Les Maximes de La Rochefoucauld

Le duc François de La Rochefoucauld, (1613-1680), né à Paris, aristocrate et homme du monde, embrassa d'abord la carrière des armes, et se distingua, en 1629, lors de la campagne d'Italie.

Enfermé à La Bastille en 1637, puis exilé dans le Poitou pour avoir conspiré contre Richelieu, avec la duchesse de Chevreuse, il fut ensuite impliqué dans les agitations de La Fronde. Par amour, dit-on, pour la duchesse de Longueville, il avait pris parti contre Mazarin en 1648, comme il le racontera dans ses Mémoires (1662).

En 1652, gravement blessé aux côtés de Condé, il renonça aux entreprises guerrières, se rallia au roi et se retira dans ses terres. Revenu à Paris en 1656, il fréquenta alors les salons de Mme de La Fayette et de la marquise de Sévigné puis, en 1658, entreprit la rédaction de ses Maximes, publiées en 1665 sans nom d'auteur. La Rochefoucauld y dénonce, impitoyablement, les déguisements vertueux de l'égoïsme inconscient, dans une critique d'une la vertu qui n'est que l'imposture de l'orgueil - fidèle en cela à une très ancienne tradition chrétienne. Les Maximes enseignent aussi que la vie vaut d'être vécue si on respecte les règles de la sociabilité et de « l'honnêteté ».



C'est une grande folie que de vouloir être sage tout seul.

C'est une grande habileté que de savoir cacher son habileté.


Ceux qui ont eu de grandes passions se trouvent toute leur vie heureux, et malheureux, d'en être guéris.



Comment prétendons-nous qu'un autre puisse garder notre secret, si nous ne pouvons le garder nous-mêmes.


Dans les premières passions les femmes aiment l'amant, et dans les autres elles aiment l'amour.

Dans toutes les existences, on note une date où bifurque la destinée, soit vers une catastrophe, soit vers le succès.


Il arrive quelquefois des accidents dans la vie d'où il faut être un peu fou pour se bien tirer.

Il en est du véritable amour comme de l'apparition des esprits; tout le monde en parle, mais peu de gens en ont vu.


Il n'y a que les personnes qui ont de la fermeté qui puissent avoir une véritable douceur.

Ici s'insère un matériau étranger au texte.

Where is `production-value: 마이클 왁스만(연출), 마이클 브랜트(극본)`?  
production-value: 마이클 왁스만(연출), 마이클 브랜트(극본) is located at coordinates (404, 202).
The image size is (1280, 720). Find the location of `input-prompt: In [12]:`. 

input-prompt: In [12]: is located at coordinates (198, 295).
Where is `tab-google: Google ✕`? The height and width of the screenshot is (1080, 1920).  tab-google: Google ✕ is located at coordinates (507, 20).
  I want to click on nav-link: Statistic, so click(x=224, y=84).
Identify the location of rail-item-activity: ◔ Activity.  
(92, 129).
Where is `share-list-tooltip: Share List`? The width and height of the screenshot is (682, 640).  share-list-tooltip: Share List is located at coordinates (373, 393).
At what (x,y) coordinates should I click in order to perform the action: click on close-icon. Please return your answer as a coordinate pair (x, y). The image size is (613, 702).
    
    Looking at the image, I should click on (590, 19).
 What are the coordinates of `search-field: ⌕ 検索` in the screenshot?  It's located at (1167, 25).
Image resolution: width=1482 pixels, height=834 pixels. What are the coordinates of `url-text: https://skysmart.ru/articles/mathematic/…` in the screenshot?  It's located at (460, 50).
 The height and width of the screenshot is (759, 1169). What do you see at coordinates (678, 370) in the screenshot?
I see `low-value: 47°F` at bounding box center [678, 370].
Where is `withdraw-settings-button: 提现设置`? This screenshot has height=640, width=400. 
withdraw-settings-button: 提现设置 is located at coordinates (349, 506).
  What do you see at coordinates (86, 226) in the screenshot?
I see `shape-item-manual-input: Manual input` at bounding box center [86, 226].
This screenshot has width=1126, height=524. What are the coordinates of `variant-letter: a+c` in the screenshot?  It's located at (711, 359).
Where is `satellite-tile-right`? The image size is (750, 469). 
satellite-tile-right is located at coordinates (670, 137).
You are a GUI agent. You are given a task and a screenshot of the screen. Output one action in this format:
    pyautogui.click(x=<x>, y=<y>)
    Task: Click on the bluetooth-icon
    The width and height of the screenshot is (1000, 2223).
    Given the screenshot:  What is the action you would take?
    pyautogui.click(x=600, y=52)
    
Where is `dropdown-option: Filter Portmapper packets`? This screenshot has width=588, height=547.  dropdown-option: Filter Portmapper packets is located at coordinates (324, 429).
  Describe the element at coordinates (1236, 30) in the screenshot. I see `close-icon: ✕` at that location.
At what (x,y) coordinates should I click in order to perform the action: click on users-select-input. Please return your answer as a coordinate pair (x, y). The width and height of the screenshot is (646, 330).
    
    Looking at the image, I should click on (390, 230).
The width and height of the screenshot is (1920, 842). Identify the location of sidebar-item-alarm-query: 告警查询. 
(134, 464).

Il ne faut pas s'offenser que les autres nous cachent la vérité, puisque nous nous la cachons si souvent à nous-mêmes.

Il ne sert à rien d'être jeune sans être belle, ni belle sans être jeune.

Il suffit quelquefois d'être grossier pour n'être pas trompé par un habile homme.



La parfaite valeur c'est de faire sans témoin ce qu'on serais capable de faire devant tout le monde.

La plus subtile de toutes les finesses est de savoir bien feindre de tomber dans les pièges que l'on nous tend, et on n'est jamais si aisément trompé que quand on songe à tromper les autres.


La véritable éloquence consiste à dire tout ce qu'il faut et à ne dire que ce qu'il faut.

Le plaisir de l'amour est d'aimer, et l'on est plus heureux par la passion que l'on a que par celle que l'on donne.

Les défauts de l'esprit augmentent en vieillissant, comme ceux du visage.

Les vertus se perdent dans l'intérêt, comme les fleuves se perdent dans la mer.

Les vices entrent dans la composition des vertus, comme les poisons entrent dans la composition des remèdes.

On ne peut répondre de son courage quand on n'a jamais été dans le péril.